GLENDALE, Ariz. -- During the offseason, Ryan Ludwick and Reds manager Bryan Price had a brief chat about Ludwick's surgically repaired right shoulder.

Ludwick, who injured his shoulder on Opening Day last season while diving head-first into third base, told his new manager that he was fully healthy and itching to get back on the field.

And that's the last time the pair has had a serious conversation about the status of Ludwick's shoulder. There's been no need. Ludwick has recovered and isn't showing signs of having the injury flare up.

In fact, Ludwick had recovered by August, just in time for the Reds' playoff push. But he was never able to find a groove and struggled down the stretch, as the Reds grabbed the National League's second Wild Card spot.

"It was tough," Ludwick said. "That was the first time I have ever had to rehab and then join the team midseason. It was an adjustment, and I don't wish that upon anyone. It was not fun."

Ludwick played in just 38 games last season and posted a .240 average that -- if it qualified -- would have been the second-lowest of his career. His raw power suffered the most, as Ludwick recorded only seven extra-base hits -- two of them homers.

But in the Reds' biggest game of the season, Ludwick was the only hitter to come through. He went 3-for-4 with two doubles in a Wild Card loss to the Pirates.

Obviously, one solid performance wasn't consolation enough for Ludwick, who is eager to put 2013 behind him.

"I'm healthy, and knock on wood I stay that way," Ludwick said. "I feel like if I stay that way, I'm going to have a good season. Every time I've stayed healthy for the past five seasons, I've been productive. So the key for me is trying not to get hurt."

Ludwick's assessment is pretty spot-on. In the past, he's had trouble at the plate immediately following his injuries.
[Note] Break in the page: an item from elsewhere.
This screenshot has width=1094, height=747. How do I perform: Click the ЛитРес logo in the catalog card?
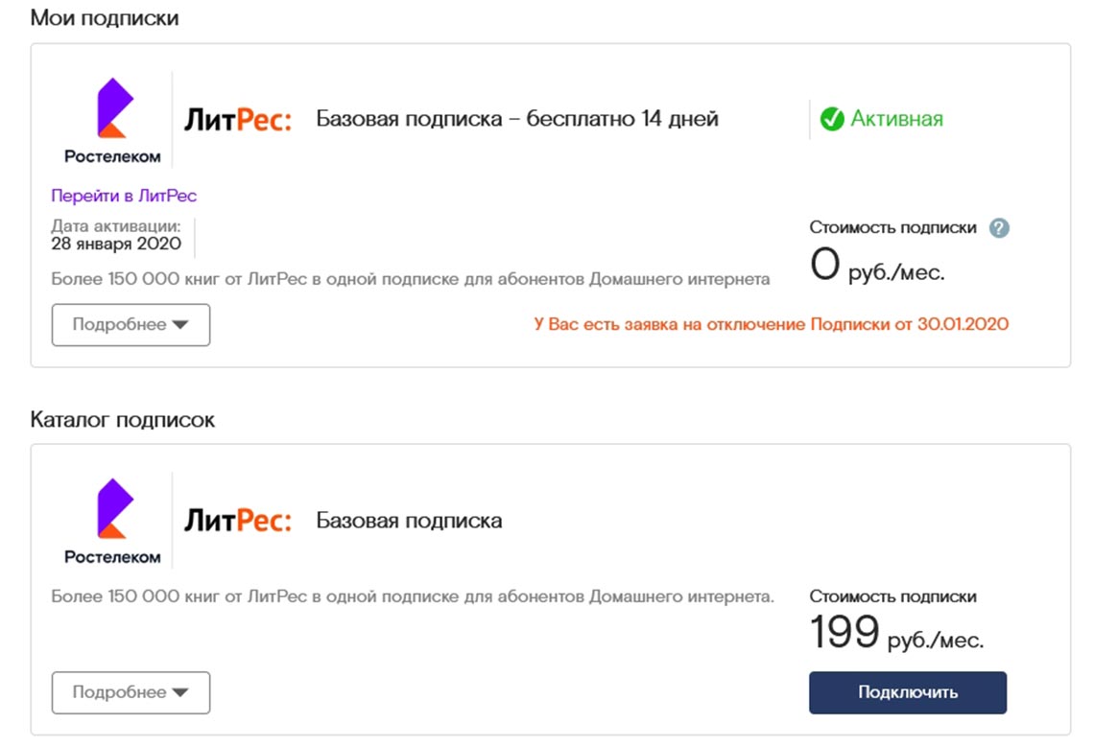(x=237, y=521)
After making his Major League debut in 2002 for the Rangers, Ludwick fractured his hip. He hit .247 in 47 games the following season.

In 2009, Ludwick hit the disabled list with a strained hamstring in May. He returned on May 29, and within a month his average had dropped from .274 at the time of the injury to .227. He recovered to piece together a solid season (.265/22/97), but his numbers would have been All-Star caliber if not for the injury and the ensuing slump.

Price has noticed a bit of an edge to Ludwick this spring, meaning the reacclimation period may be over.

"He's back to his normal self," Price said. "He's trying to get his swing down, he's working hard on his defense, and he doesn't want to DH in these games. He wants to play left field and get his legs in playing shape. He's back to being the old Luddy. We don't even talk about the injury. It's just talking about his swing and making sure he's feeling good at the plate."

So how exactly is Ludwick feeling at the plate? The injury didn't affect his defense much because it was his non-throwing shoulder. But offensively, a healthy Ludwick that can return to his 2012 form would obviously be a major boost to the Reds' offense.

This spring Ludwick is 5-for-23 with a homer and three RBIs. He had two hits in the Reds' loss to Colorado on Wednesday.

"I felt good coming into camp, but as of late, I'm kind of caught in between as far as fastball/offspeed," Ludwick said. "I need to work on the timing."

Price hasn't noticed Ludwick trying to compensate for last year's injury on any level.

"Even when I talked to him this winter, it felt like he had gotten past and gotten through the injury," Price said. "It was really a non-issue. His body felt great, and he worked really hard coming into Spring Training."

There isn't a whole lot Ludwick wants to take from 2013. When asked what he learned from the year, Ludwick simply quipped, "I learned not to get hurt."

Ludwick lives to play in big games. He's a career .382 hitter over three postseasons, including a monster NL Division Series in 2012, when he hit three homers and batted .333 with a .455 on-base percentage in five games against the Giants.

Ludwick also lives to play for the Reds -- the team he grew up rooting for. Both of his parents are from Cincinnati, and he was 12 when the Reds last won a World Series in 1990.

"I watched these guys as a kid," Ludwick said. "It's pretty special. It's a team I followed since I was a child, and to be able to play here -- it's a dream come true."